The nature of their business is such, the petition argued, that their work is not just “aim and snap,” but involves a series of creative steps of posing, editing, and presentation that together tell a specific story. If they are compelled by government to perform those steps in a way that contradicts their religious views, that is a form of “compelled speech” that violates the First Amendment guarantee of free speech.
As the case went through lower courts, the Huguenins also argued that enforcing the New Mexico law against them in this factual setting would violate their right to freely exercise their religion as they wish, another First Amendment claim. That claim is not repeated in the petition filed Friday.
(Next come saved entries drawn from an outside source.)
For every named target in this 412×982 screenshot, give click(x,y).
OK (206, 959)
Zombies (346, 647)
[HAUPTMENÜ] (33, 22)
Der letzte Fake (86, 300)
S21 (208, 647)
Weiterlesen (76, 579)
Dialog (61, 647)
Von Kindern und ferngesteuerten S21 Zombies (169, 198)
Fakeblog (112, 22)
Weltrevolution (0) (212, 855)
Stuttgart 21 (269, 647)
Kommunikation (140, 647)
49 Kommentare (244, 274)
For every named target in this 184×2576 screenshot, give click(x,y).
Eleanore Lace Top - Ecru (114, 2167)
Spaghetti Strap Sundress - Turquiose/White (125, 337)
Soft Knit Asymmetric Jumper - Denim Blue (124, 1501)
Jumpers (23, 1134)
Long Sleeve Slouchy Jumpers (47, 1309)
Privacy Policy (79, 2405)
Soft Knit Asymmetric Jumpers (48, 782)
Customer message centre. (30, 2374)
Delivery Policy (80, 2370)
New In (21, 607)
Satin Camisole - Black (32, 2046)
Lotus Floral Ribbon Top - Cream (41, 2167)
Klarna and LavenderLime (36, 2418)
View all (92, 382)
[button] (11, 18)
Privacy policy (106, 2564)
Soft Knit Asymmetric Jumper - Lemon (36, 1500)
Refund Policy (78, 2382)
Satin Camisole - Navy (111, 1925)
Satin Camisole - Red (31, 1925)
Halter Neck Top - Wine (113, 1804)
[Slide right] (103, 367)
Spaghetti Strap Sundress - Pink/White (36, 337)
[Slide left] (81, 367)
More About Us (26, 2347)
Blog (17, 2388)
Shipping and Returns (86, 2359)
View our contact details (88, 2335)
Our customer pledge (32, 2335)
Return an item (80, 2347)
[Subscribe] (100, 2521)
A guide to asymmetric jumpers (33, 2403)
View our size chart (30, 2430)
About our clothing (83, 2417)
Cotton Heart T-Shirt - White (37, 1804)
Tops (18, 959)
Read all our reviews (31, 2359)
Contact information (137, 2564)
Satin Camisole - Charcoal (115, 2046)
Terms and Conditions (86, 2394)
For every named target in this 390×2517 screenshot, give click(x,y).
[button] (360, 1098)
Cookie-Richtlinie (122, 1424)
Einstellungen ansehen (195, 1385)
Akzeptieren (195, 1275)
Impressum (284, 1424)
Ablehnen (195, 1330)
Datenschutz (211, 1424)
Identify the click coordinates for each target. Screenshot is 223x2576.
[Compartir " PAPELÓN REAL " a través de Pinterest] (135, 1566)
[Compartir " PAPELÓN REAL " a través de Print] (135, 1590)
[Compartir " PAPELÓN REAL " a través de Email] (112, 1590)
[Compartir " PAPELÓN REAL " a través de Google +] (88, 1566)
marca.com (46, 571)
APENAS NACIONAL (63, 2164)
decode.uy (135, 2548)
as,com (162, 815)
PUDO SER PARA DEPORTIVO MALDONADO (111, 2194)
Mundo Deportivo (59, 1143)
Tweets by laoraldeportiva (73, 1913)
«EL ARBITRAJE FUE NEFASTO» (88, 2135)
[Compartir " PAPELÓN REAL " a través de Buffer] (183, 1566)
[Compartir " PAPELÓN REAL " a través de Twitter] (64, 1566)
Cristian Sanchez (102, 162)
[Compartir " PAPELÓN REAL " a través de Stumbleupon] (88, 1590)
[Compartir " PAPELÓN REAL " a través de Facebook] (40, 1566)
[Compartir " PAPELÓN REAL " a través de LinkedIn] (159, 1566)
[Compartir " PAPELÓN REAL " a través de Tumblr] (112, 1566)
Elaine Huguenin is the owner, the petition said, who engages in the expressive activity that results in photographs and albums of the activity of which the studio makes images. She “is an artist with a degree in photography,” and it is her artistic expression that she puts into “engagement pictures, graduation pictures, portraits, weddings, and miscellaneous events.”
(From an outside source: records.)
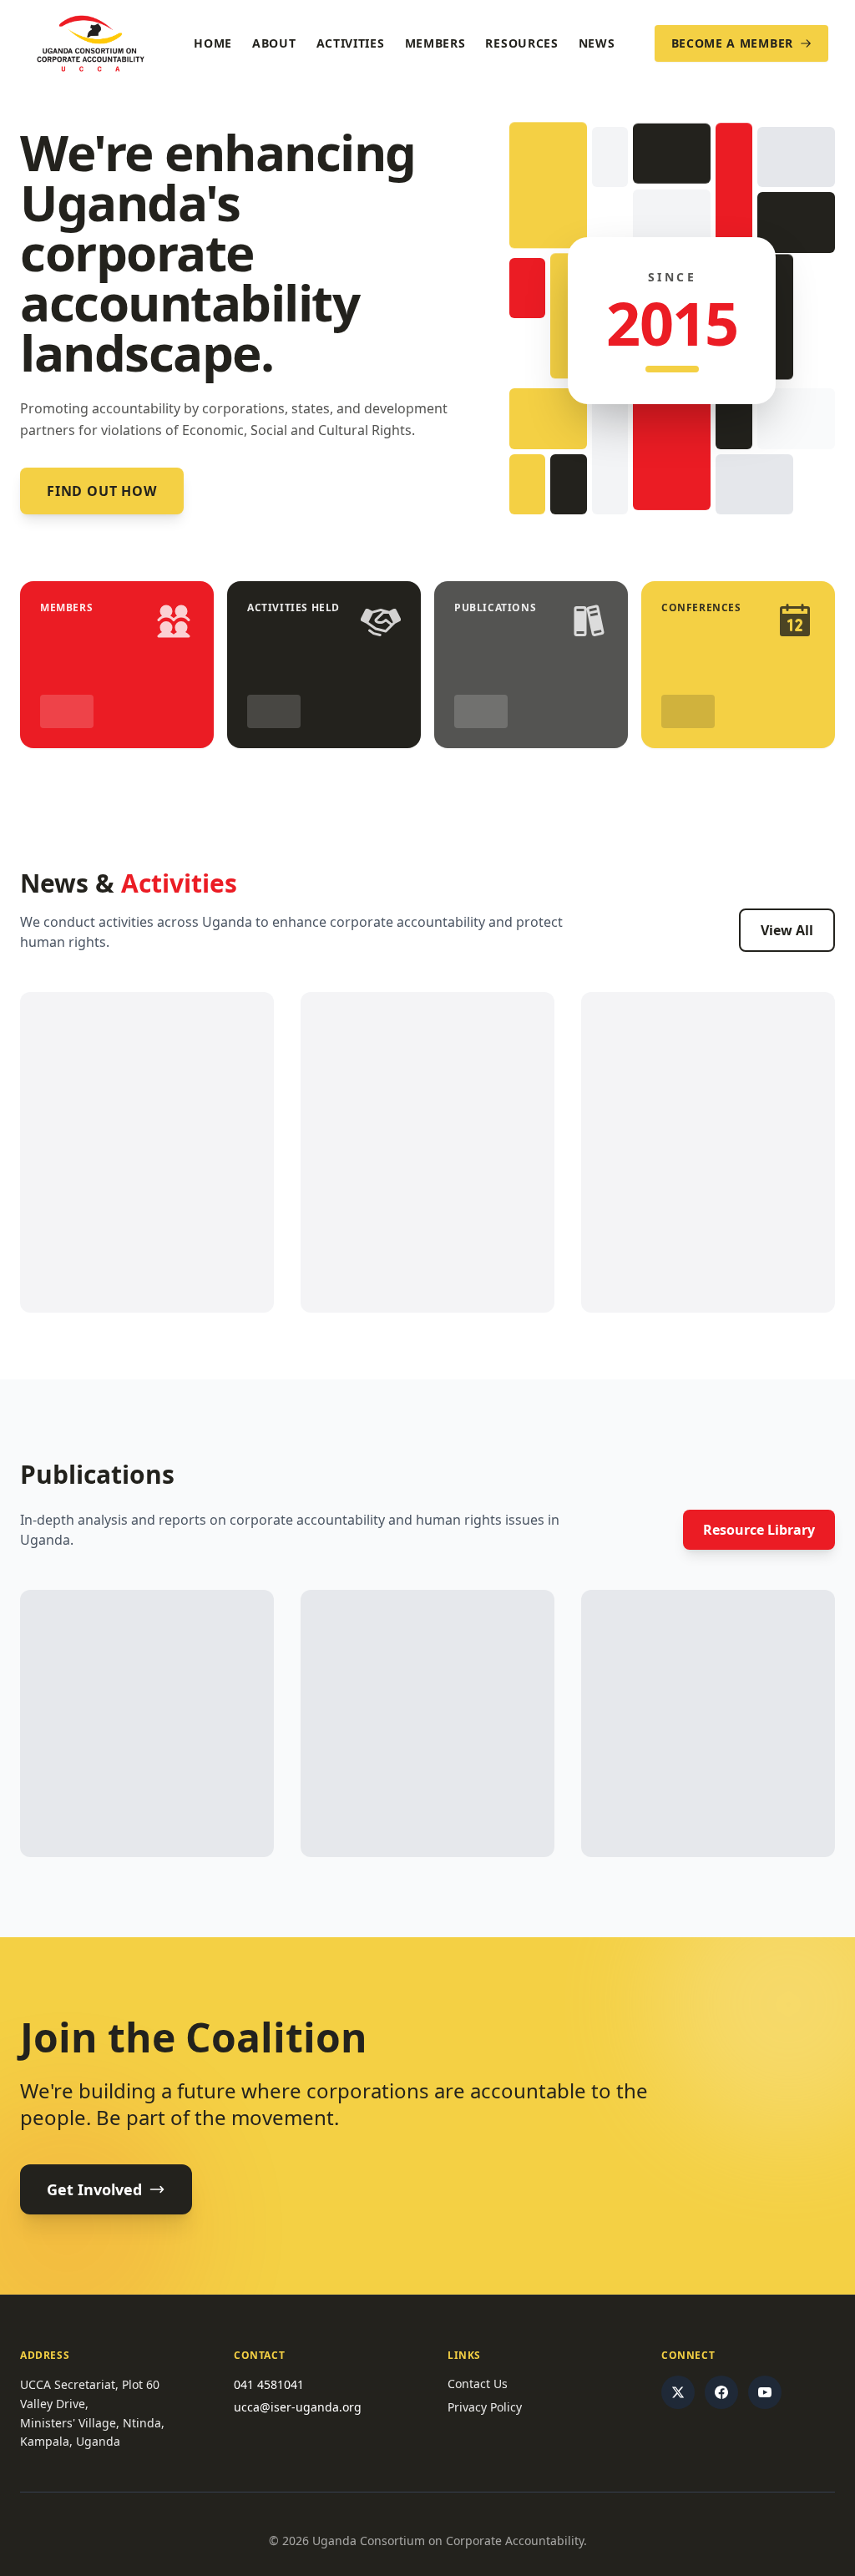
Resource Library (759, 1530)
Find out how (102, 491)
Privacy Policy (485, 2407)
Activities (350, 43)
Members (435, 43)
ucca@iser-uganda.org (298, 2407)
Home (213, 43)
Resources (521, 43)
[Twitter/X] (678, 2392)
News (597, 43)
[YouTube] (765, 2392)
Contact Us (478, 2383)
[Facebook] (721, 2392)
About (274, 43)
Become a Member (732, 43)
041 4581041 (269, 2384)
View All (787, 930)
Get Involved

As the New Mexico public accommodations law is now applied to her work, the petition said, it will interfere with the expressive activity of photojournalists in general, who engage in the same kind of expression. Quoting a book on wedding photography, the petition said: “Above all, the skilled wedding photojournalist is an expert storyteller.”
As an example of how Ms. Hugenin does her work, the petition said: “By cropping out a playful look on the face of a young child standing behind a kissing couple, Ms. Huguenin singlehandedly transforms a picture’s message from humor to romance.”
After she has “choreographed” those who she will be photographing, and has taken the pictures, she “spends three to four weeks” studying the images. She then begins selecting “the pictures that best suit her artistic tastes and expressive goals, and she discards the rest.” For those she chooses to keep, she “crops and edits each one to accentuate her desired message.” The end result is a picture book telling Ms. Huguenin’s story of the event, the petition summed up.
This case got its start when an Albuquerque woman, Vanessa Willock, contacted Elane Photography to ask whether it would take pictures of her commitment ceremony to another woman, Misti Collinsworth. Ms. Huguenin replied that the studio would only take photos of “traditional weddings,” and turned away the request.
Later, the couple hired a different studio, and the commitment ceremony then went ahead. Ms. Willock then filed a complaint of discrimination under a New Mexico law that protects against discrimination based on sexual orientation.
New Mexico does not now have a law or constitutional provision that deals with same-sex marriage, either way. However, the state supreme court is currently considering test cases on whether such marriages will be allowed in the state.